TEXTO DE LECTURA
=======
Textos que nos permiten
saber que otras mujeres, antes que nosotras, han vivido y elaborado
intelectualmente experiencias parecidas a las nuestras y sobre las que
la cultura guarda silencio, como la maternidad (la de verdad, no su
versión edulcorada y estándar), el conflicto interno entre el deseo de
tener un proyecto vital propio y el miedo a la soledad, o el
desconcierto ante creaciones literarias o artísticas masculinas (Las señoritas de Aviñón, Lolita...) celebradas como obras maestras y que humillan a las mujeres.
En
literatura, como en todo lo demás, las figuras de autoridad son
masculinas. Pero en el caso de la literatura esto es especialmente
grave. Al menos, por dos motivos: porque es un terreno muy frecuentado
por las mujeres y porque la literatura es un cauce privilegiado para
expresar lo humano.
Vamos con lo primero: son mujeres -desde hace varias
décadas- la mayoría de lectores y también la mayoría de estudiantes de
letras. En cambio, sigue invariable el porcentaje, ínfimo, de mujeres en
los más altos puestos de poder y reconocimiento en el campo literario.
Véanse por ejemplo los premios.
En los comerciales, las escritoras
tienen cierta presencia (han ganado el Planeta 16 mujeres, en 65
convocatorias, un 25%). Pero en los institucionales, que son los más
importantes en la medida en que van creando el canon y marcando lo que
legaremos a las generaciones futuras, la desigualdad es manifiesta: han
obtenido el Nacional de Narrativa dos autoras en 39 convocatorias (5% ).
Y el Cervantes cuatro de 41, un 10% del total.
=======
MATERIAL PROPORCIONADO
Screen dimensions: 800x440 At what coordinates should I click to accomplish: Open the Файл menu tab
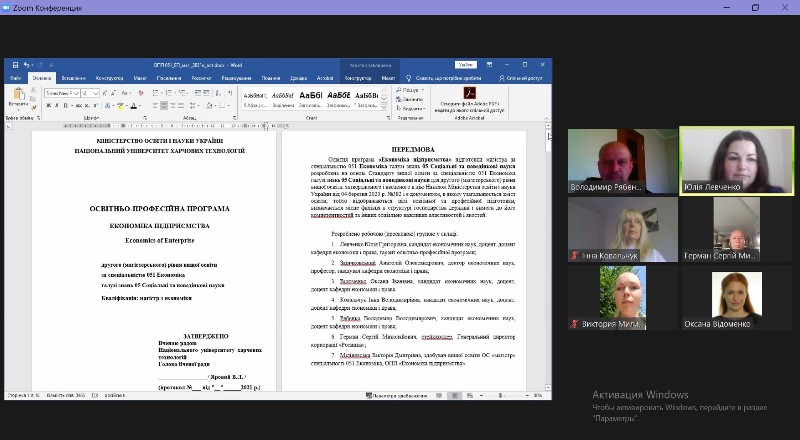[16, 77]

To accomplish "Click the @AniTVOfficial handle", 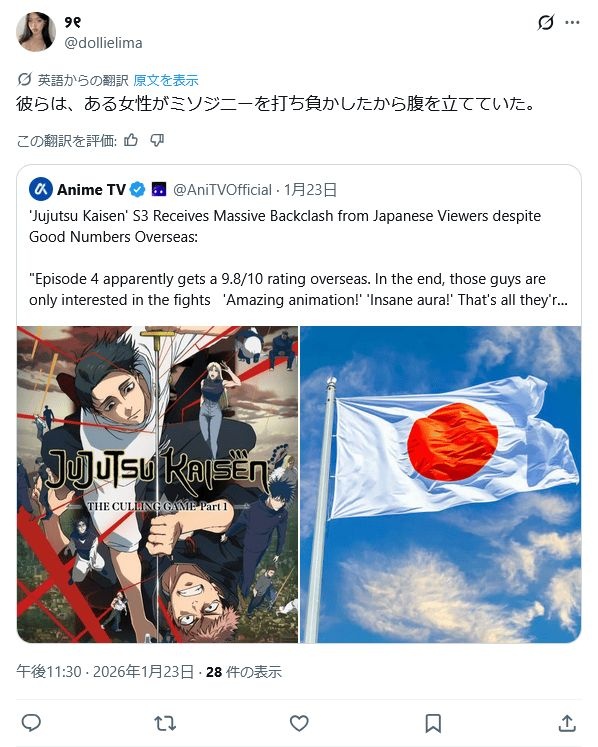I will tap(223, 190).
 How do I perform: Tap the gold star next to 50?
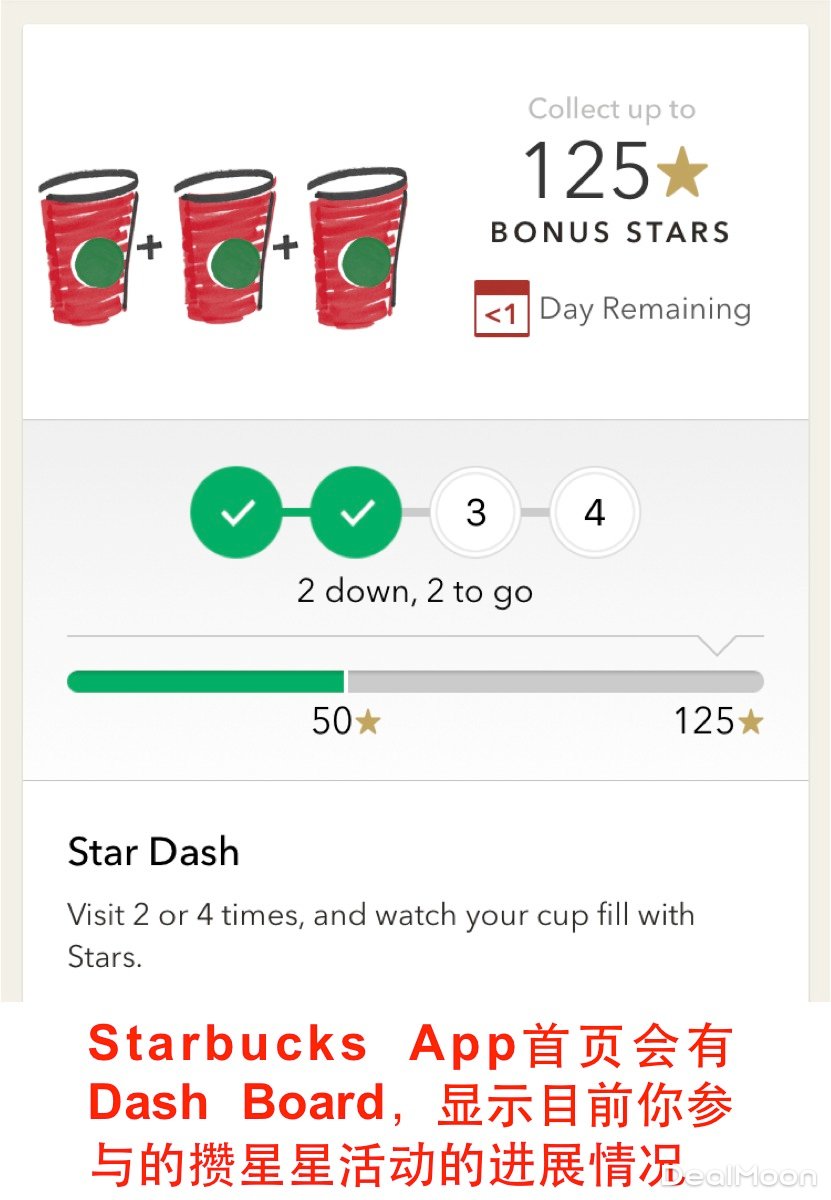[x=368, y=722]
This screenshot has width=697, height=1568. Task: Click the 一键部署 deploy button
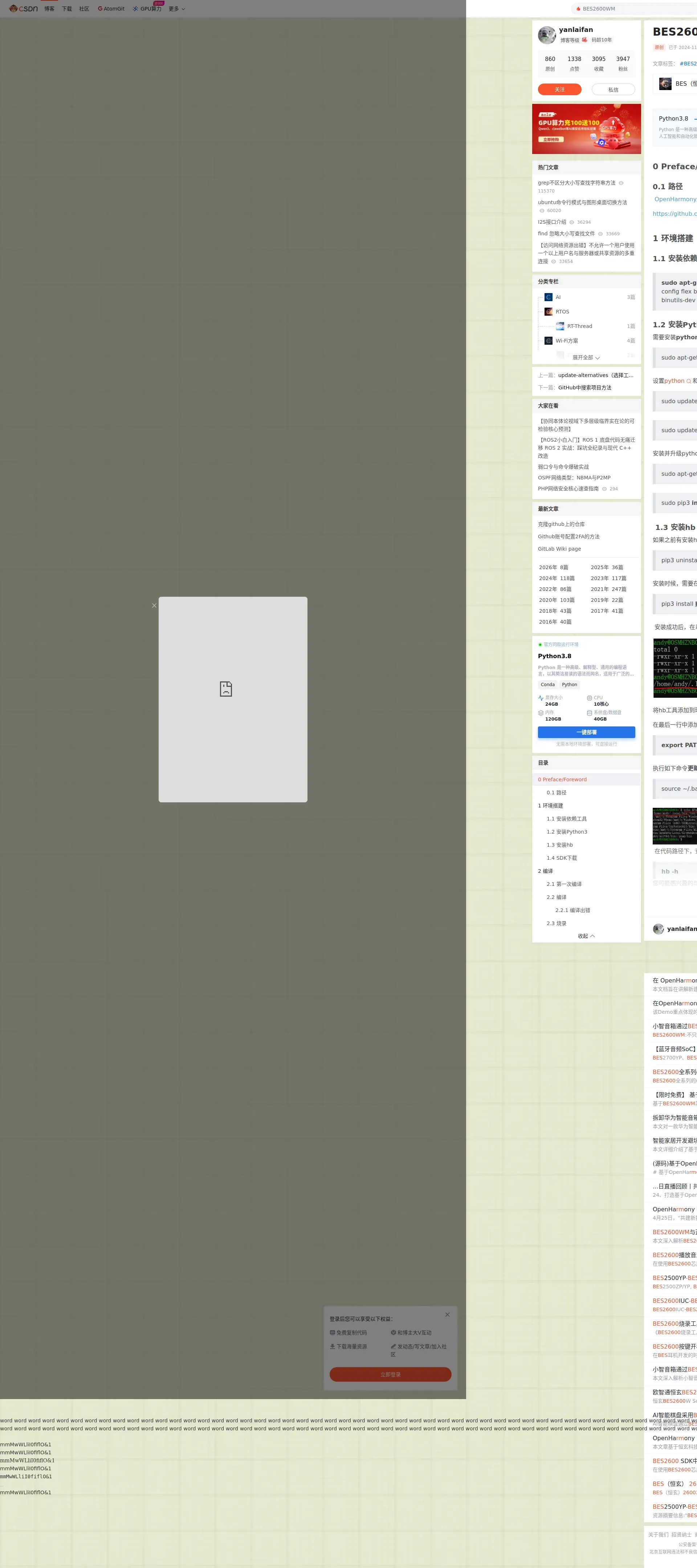pos(586,732)
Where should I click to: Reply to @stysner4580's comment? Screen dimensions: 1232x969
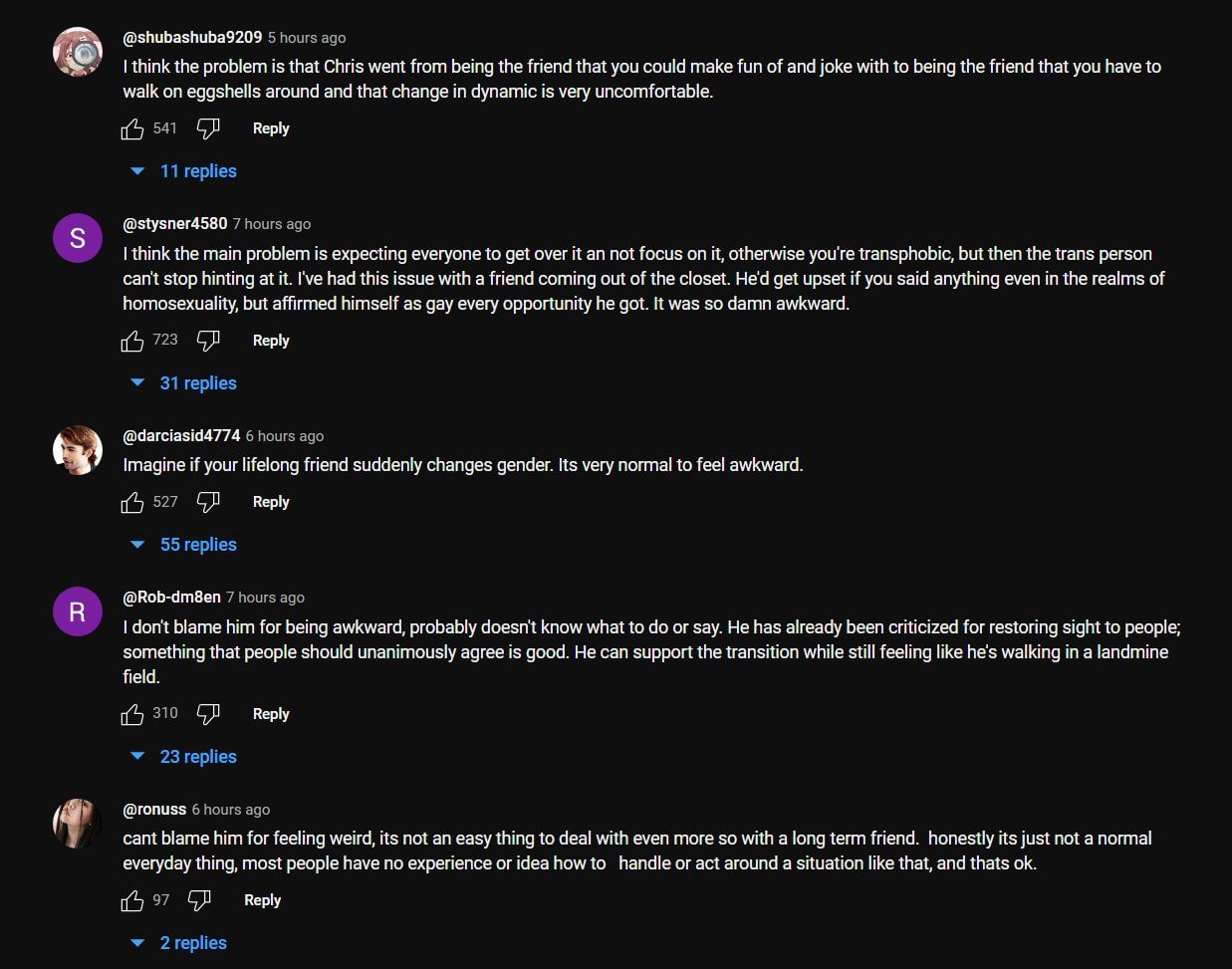(270, 340)
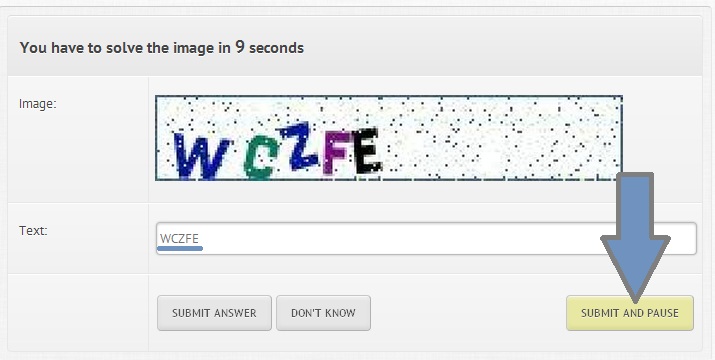
Task: Click the Submit Answer button
Action: [x=214, y=313]
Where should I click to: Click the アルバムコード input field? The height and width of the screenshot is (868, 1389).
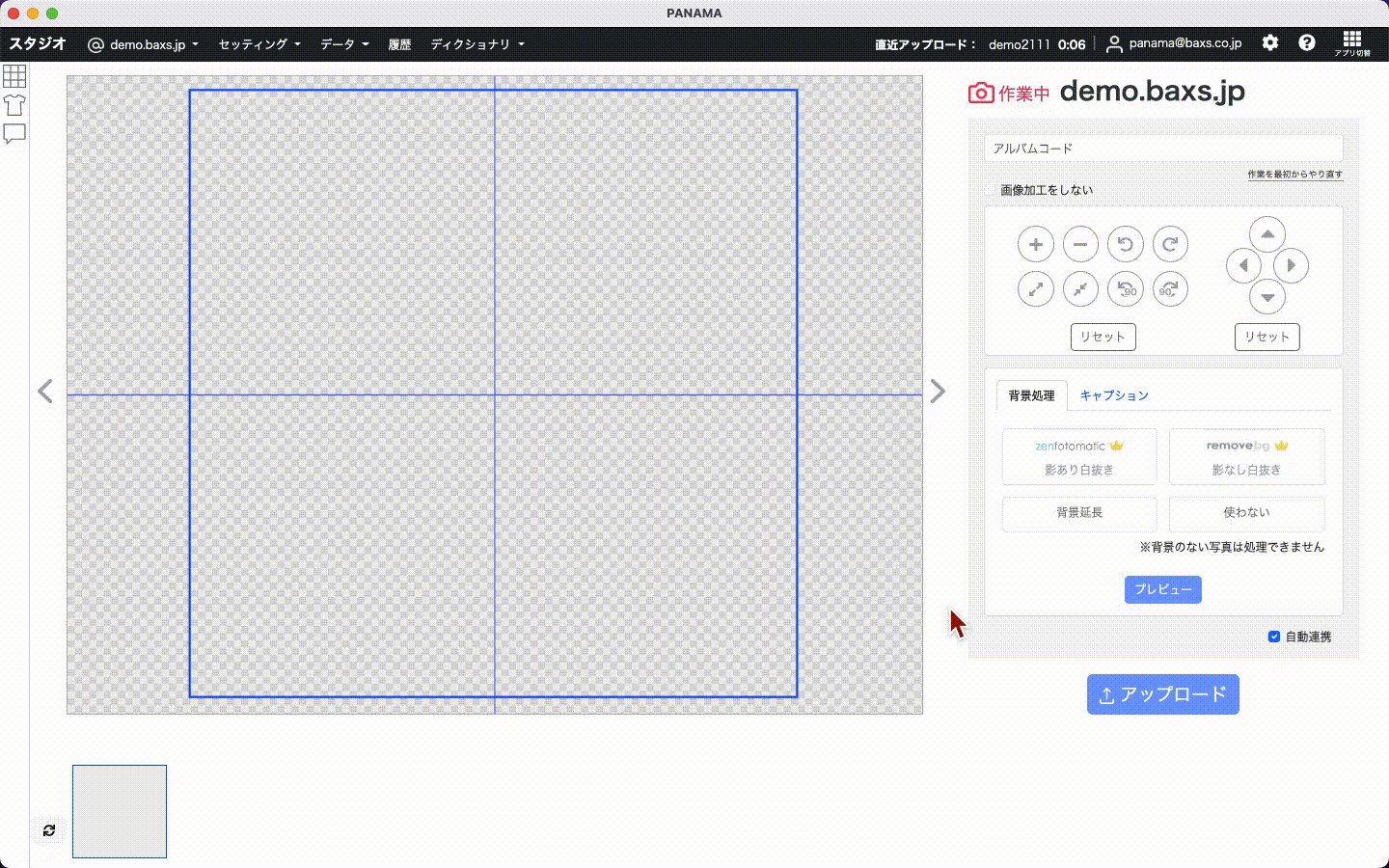(x=1162, y=149)
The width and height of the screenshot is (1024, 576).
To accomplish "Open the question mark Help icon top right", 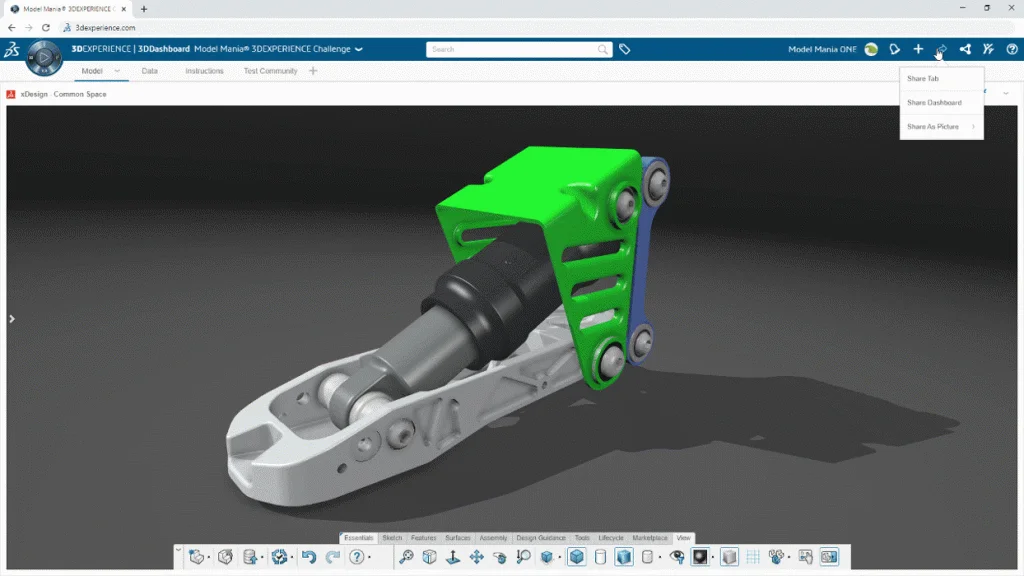I will click(1011, 49).
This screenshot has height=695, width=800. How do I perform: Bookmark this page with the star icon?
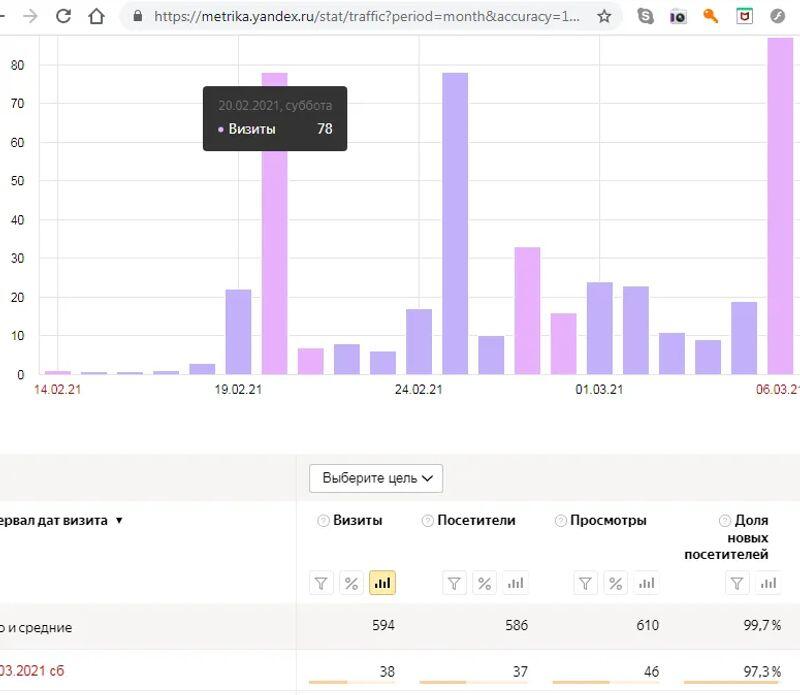pyautogui.click(x=604, y=16)
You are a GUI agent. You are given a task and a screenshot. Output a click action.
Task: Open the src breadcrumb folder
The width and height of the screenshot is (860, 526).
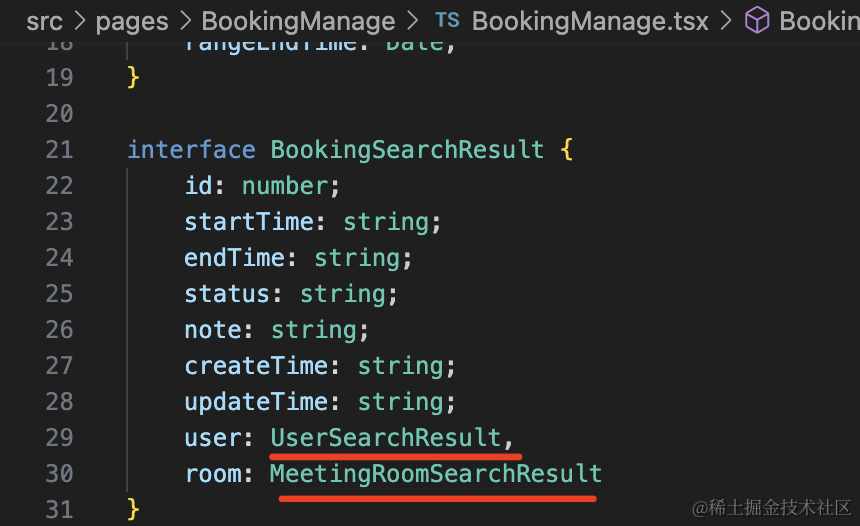coord(44,21)
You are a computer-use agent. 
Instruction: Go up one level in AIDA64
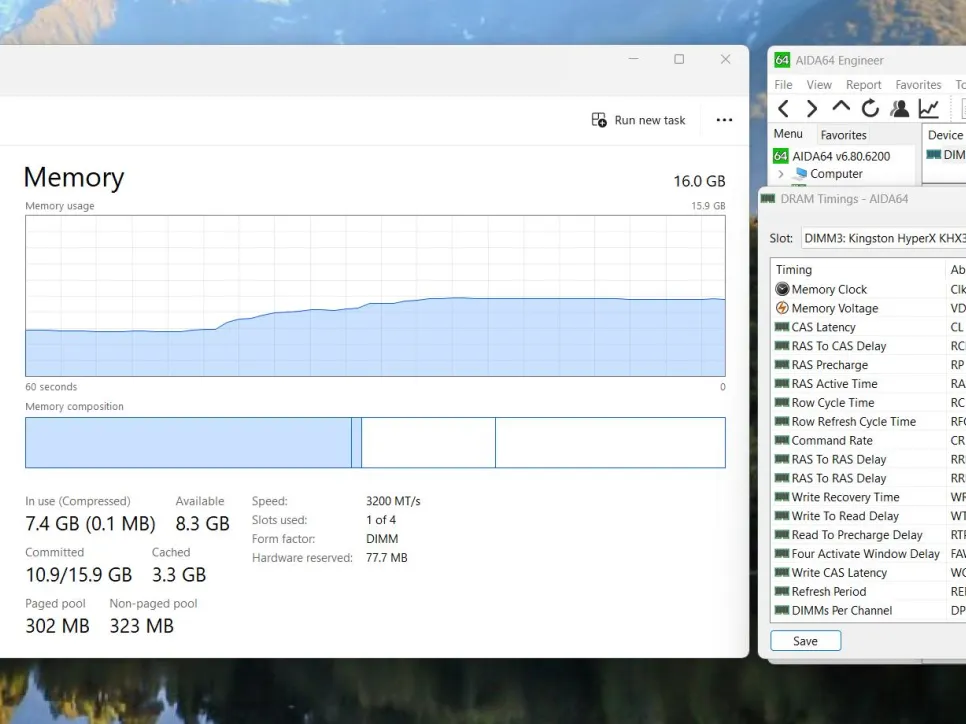pos(841,108)
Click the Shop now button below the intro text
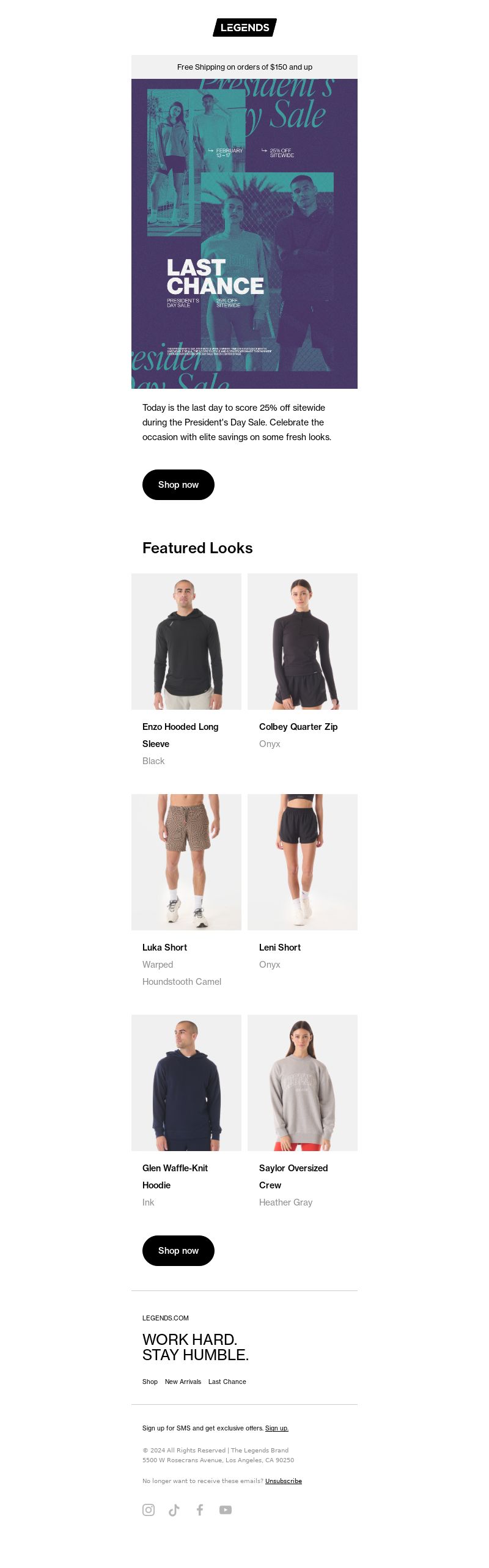This screenshot has height=1568, width=489. coord(178,485)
=======
INSTRUCCIÓN ESCRITA
Según el texto de lectura, ¿cuántas autoras han obtenido el Nacional de Narrativa y en cuántas convocatorias?

TAREA RESUELTA
Dos autoras en 39 convocatorias.